### Exercise details
One number is the full answer: how many lines in the records contain the word "axis"?
[Opening Records shown section]
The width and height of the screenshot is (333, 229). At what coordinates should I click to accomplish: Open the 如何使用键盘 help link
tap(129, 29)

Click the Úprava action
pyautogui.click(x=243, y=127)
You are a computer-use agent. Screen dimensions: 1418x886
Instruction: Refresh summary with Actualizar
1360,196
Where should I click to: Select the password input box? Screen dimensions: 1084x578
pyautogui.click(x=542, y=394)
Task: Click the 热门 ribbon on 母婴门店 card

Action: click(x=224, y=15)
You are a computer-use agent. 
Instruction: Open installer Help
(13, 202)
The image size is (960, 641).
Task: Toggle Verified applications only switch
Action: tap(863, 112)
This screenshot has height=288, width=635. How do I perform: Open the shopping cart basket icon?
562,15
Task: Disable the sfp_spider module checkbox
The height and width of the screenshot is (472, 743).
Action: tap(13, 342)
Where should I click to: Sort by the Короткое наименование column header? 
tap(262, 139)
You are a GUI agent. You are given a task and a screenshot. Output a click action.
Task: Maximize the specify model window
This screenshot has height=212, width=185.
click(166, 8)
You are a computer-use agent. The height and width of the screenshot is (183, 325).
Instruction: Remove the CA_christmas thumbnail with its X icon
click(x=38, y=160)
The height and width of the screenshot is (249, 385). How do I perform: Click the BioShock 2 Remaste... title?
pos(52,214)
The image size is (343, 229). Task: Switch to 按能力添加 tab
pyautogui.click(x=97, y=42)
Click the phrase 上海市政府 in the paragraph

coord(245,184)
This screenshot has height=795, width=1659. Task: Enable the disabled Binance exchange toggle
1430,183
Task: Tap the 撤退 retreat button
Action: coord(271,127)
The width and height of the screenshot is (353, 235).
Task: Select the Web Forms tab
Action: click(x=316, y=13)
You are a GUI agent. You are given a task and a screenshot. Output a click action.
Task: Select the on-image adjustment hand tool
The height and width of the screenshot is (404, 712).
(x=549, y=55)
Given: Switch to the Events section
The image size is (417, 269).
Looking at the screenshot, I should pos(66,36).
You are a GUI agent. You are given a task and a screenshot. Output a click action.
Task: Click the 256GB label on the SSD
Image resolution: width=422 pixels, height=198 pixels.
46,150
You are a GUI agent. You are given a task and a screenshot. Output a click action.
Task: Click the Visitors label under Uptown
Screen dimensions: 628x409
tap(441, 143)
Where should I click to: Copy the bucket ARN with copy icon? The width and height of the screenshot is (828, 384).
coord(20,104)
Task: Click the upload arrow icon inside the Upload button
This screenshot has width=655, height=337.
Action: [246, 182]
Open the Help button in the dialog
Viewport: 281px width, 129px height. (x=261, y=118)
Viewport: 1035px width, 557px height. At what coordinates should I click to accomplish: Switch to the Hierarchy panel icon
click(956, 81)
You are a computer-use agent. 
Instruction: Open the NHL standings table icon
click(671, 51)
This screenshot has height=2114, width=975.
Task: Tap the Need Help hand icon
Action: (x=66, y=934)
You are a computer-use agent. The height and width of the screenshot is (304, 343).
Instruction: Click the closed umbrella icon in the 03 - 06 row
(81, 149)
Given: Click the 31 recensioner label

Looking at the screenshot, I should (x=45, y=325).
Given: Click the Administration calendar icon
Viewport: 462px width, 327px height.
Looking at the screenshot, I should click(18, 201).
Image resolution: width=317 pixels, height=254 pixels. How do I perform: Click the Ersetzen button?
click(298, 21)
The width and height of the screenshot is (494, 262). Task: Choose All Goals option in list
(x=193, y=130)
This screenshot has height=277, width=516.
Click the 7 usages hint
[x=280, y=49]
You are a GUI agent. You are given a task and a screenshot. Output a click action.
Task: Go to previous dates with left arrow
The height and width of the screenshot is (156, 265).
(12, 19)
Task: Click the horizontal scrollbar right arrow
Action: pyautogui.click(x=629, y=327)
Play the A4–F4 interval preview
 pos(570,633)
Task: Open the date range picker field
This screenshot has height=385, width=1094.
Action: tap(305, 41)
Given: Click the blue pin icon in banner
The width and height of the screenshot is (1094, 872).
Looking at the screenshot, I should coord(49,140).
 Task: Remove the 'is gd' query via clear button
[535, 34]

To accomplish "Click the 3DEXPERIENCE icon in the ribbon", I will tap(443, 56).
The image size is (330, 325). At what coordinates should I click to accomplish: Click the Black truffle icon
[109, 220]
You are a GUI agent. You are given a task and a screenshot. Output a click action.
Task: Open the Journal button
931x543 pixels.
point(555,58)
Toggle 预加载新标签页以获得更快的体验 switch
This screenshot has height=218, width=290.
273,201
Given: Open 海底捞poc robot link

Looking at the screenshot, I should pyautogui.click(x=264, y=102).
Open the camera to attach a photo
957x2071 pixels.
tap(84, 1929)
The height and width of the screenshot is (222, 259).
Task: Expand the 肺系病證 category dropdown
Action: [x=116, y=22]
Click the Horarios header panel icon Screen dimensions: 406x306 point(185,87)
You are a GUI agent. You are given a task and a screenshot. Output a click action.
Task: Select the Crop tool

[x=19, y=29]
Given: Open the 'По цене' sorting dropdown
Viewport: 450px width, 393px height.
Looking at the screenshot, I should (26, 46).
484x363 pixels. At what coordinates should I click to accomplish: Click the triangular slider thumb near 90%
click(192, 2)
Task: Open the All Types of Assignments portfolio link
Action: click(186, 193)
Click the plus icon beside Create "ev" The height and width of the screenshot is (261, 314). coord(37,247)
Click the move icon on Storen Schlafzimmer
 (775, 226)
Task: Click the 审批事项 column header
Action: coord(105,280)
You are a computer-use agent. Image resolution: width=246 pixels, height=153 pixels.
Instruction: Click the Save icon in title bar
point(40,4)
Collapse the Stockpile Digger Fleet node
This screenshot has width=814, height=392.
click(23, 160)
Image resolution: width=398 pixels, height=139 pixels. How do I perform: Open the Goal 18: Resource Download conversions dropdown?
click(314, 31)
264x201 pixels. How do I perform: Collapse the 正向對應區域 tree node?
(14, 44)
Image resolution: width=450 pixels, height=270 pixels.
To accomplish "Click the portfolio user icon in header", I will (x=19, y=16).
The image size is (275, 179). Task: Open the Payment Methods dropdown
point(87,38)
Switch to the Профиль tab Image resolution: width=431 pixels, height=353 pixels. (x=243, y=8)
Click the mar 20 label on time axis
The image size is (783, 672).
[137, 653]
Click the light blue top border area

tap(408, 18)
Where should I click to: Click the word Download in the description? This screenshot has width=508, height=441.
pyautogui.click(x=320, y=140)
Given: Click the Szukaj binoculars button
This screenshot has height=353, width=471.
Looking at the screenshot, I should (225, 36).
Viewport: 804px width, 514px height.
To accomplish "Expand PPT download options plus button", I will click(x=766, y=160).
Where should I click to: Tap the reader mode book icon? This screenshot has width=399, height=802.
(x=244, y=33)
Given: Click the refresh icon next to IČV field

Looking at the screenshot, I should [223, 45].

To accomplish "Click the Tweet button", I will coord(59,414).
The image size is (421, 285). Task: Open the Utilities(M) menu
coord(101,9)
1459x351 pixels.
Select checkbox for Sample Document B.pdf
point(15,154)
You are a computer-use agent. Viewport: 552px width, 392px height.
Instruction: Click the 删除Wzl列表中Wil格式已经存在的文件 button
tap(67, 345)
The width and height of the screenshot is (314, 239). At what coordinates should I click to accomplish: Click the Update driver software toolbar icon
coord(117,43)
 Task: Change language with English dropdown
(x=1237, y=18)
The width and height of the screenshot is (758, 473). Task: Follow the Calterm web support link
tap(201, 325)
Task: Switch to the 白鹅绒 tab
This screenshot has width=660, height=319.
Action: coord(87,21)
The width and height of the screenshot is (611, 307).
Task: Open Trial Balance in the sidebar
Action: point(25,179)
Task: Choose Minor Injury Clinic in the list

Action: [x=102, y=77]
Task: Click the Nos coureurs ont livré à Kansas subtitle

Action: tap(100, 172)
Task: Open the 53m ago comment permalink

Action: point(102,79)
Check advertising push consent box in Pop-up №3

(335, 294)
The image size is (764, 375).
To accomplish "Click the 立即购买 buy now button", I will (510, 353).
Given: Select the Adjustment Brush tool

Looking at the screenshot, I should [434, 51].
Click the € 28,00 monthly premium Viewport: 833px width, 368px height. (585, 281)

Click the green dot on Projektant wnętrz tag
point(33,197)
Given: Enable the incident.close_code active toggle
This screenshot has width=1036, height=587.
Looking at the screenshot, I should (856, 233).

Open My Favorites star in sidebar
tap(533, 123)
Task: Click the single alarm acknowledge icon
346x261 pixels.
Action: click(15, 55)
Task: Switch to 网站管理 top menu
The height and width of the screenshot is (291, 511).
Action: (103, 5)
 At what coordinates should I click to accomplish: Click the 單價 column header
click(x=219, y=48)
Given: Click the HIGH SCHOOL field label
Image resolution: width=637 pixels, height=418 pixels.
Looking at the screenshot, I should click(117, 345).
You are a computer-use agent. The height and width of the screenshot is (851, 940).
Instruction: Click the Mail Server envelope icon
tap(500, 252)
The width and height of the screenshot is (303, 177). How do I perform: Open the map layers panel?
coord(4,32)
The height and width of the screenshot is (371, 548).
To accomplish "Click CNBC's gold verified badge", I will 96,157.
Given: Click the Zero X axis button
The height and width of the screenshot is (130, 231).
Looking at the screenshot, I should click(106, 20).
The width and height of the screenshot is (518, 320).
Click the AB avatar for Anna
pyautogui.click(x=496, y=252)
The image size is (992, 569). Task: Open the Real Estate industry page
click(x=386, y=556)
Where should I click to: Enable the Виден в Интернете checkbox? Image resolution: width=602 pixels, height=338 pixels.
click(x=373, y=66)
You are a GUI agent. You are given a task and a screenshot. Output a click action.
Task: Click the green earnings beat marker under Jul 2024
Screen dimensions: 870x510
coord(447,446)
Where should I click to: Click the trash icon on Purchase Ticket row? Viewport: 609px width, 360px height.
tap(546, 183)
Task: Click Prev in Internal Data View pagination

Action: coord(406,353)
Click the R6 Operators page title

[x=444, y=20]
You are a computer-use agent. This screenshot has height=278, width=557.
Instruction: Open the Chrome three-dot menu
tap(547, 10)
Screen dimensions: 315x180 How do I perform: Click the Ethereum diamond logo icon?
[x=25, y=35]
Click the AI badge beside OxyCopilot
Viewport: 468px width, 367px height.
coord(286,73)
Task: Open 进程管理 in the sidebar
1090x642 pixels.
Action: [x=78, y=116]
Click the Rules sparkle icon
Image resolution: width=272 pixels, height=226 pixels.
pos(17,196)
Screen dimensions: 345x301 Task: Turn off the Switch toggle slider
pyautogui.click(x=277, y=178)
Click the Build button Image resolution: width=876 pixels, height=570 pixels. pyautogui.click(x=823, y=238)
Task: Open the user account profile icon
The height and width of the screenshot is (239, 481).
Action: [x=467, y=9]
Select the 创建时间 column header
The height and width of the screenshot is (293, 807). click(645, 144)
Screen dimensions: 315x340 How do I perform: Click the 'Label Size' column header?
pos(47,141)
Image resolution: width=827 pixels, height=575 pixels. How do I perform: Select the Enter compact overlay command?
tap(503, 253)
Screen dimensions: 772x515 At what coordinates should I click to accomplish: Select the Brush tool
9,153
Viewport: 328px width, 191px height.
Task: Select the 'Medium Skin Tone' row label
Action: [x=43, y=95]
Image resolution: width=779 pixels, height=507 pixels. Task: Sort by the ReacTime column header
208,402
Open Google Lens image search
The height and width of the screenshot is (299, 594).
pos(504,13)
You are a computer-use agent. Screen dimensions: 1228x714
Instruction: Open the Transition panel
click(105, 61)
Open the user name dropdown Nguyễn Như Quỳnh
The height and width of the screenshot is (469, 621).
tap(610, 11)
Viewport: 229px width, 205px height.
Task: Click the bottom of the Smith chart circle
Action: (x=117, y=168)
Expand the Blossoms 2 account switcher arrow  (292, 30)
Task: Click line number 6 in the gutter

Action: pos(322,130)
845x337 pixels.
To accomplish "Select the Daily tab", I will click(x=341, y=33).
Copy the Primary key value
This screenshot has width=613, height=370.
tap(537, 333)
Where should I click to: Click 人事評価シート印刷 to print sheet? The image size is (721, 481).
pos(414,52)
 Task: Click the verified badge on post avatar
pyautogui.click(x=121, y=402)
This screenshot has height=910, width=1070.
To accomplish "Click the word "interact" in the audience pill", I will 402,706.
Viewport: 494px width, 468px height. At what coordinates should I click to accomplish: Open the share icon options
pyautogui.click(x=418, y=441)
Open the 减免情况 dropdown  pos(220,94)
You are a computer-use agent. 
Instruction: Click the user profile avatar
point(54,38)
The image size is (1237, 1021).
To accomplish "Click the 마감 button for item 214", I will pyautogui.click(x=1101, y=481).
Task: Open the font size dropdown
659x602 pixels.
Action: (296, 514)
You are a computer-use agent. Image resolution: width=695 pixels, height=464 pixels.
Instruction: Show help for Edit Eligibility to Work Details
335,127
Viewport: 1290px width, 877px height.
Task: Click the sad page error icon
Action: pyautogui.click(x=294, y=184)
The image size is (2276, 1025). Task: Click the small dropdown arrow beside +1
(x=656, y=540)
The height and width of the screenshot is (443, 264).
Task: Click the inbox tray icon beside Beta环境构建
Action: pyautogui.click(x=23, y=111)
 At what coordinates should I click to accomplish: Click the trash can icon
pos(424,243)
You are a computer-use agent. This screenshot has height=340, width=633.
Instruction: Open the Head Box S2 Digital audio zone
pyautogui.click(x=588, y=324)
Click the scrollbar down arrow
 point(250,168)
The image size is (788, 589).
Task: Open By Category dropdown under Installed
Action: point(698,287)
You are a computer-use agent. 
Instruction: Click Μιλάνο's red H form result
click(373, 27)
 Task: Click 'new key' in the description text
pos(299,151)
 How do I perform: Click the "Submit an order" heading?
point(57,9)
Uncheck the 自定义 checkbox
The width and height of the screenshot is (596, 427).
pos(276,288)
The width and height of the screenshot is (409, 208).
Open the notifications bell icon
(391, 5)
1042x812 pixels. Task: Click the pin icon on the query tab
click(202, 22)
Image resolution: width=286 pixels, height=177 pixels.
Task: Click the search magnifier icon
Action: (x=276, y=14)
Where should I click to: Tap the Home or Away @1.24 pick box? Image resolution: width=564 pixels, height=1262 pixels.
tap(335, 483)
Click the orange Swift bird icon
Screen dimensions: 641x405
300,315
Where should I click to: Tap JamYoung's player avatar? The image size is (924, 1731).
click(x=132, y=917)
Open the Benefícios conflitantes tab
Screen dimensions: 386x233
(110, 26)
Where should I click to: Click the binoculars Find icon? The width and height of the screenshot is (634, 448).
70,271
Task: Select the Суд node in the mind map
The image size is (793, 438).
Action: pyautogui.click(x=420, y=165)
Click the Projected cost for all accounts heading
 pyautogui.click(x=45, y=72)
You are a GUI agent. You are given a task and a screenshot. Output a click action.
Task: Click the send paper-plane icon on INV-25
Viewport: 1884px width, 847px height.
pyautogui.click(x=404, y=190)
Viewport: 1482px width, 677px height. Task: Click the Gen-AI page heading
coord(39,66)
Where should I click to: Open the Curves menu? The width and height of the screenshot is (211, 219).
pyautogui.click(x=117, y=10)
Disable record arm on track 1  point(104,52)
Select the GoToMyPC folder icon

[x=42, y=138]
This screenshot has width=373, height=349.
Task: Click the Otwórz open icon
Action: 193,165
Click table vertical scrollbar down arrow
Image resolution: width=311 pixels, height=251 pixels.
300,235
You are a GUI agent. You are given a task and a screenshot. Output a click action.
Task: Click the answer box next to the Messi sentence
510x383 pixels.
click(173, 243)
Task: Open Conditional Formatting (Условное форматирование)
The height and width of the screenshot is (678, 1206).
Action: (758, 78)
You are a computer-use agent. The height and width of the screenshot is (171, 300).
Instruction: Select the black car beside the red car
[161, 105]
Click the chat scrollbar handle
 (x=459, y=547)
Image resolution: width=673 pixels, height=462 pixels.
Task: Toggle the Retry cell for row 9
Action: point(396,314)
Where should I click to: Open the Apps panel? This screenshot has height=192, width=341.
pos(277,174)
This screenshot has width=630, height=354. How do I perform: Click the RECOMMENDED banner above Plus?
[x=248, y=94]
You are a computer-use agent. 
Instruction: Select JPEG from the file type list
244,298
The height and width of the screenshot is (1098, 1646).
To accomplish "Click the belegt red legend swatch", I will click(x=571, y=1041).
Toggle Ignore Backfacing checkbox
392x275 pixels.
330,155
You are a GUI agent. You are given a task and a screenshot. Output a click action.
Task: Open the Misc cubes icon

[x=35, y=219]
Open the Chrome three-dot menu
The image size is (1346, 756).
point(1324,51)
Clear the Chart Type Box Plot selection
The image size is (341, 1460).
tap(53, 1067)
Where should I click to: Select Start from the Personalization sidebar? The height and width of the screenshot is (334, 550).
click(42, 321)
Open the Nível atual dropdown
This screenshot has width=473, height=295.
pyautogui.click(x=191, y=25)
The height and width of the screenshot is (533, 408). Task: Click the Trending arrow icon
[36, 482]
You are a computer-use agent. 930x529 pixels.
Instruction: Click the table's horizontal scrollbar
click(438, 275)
[Closing Records shown section]
### Worked solution
2